=== DIRECTIONS ===
Rewrite the text on Bereznehuvate from "Rural locality in" to "of the Dnieper.", putting "left bank" in place of "right bank".

=== TEXT FOR ANALYSIS ===
* * * *
Rural locality in Mykolaiv Oblast, Ukraine

Bereznehuvate (Березнегувате, Березнегова́тое) is a rural settlement in Bashtanka Raion in the east of Mykolaiv Oblast, Ukraine. It hosts the administration of Bereznehuvate settlement hromada, one of the hromadas of Ukraine. Population:

==History==
The settlement is located on the right bank of the Vysun, a right tributary of the Inhulets, in the basin of the Dnieper.

Bereznehuvate was founded in the 1780s by Zaporozhian Cossacks. It is first mentioned in 1787 and was used as a place to banish and resettle people from central Ukrainian lands. In 1820, Bereznehuvate became a military settlement subordinate to the Black Sea Navy. Administratively, it belonged to Khersonsky Uyezd, which belonged to different governorates of the Russian Empire: Yekaterinoslav Viceroyalty until 1795, Voznesensk Viceroyalty until 1796, Novorossiya Governorate until 1803, Kherson Governorate until 1920, Nikolayev Governorate until 1921, and Odessa Governorate until 1923, when uyezds were abolished in the Ukrainian Soviet Socialist Republic, and governorates were divided into okruhas. In 1923, Bereznehuvate Raion of Kherson Okruha, with the administrative center in Bereznehuvate, was established. In 1925, the governorates were abolished, and okruhas were directly subordinated to Ukrainian SSR. In 1930, okruhas were abolished. In 1935, Bereznehuvate Raion was transferred into Odessa Oblast. On 22 September 1937, Mykolaiv Oblast was established on lands which previously belonged to Dnipropetrovsk and Odessa Oblasts, and Bereznehuvate Raion became part of newly created Mykolaiv Oblast.
* * * *
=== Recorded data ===
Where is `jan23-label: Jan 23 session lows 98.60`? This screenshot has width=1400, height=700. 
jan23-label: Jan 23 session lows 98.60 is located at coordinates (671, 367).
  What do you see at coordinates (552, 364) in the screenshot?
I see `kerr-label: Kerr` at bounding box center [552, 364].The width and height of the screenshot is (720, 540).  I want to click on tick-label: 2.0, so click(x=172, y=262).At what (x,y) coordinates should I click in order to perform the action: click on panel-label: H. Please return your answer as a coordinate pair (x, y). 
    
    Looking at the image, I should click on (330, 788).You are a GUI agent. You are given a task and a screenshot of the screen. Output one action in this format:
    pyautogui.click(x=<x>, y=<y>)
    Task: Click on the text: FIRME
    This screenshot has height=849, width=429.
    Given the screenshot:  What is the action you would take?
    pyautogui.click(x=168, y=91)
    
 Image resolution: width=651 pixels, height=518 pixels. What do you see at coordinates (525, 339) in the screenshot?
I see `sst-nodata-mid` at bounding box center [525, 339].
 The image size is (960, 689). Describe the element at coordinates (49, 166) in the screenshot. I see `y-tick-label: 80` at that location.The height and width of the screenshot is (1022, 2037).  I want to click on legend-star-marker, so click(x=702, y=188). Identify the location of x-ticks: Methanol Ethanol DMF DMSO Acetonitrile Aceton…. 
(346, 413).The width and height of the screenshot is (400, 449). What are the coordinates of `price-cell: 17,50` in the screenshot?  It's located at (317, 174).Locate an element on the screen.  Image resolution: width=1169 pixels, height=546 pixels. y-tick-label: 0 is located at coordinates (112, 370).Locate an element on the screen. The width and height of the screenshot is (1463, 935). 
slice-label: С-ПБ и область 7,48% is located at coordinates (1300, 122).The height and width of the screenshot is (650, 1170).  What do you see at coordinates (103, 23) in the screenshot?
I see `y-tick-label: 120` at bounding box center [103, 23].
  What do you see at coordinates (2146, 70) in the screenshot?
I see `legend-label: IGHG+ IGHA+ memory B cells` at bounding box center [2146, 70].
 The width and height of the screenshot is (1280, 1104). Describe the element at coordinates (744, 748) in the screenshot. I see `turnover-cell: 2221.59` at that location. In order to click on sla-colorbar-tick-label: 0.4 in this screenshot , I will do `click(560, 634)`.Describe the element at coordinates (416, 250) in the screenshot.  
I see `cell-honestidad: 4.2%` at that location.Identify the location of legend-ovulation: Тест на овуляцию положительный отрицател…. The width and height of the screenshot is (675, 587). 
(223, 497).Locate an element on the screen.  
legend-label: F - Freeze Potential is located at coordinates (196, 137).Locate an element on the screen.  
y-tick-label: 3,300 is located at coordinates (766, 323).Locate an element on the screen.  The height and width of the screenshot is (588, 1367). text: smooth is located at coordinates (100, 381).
* * * *
=== FINISHED EXERCISE ===
Rural locality in Mykolaiv Oblast, Ukraine

Bereznehuvate (Березнегувате, Березнегова́тое) is a rural settlement in Bashtanka Raion in the east of Mykolaiv Oblast, Ukraine. It hosts the administration of Bereznehuvate settlement hromada, one of the hromadas of Ukraine. Population:

==History==
The settlement is located on the left bank of the Vysun, a right tributary of the Inhulets, in the basin of the Dnieper.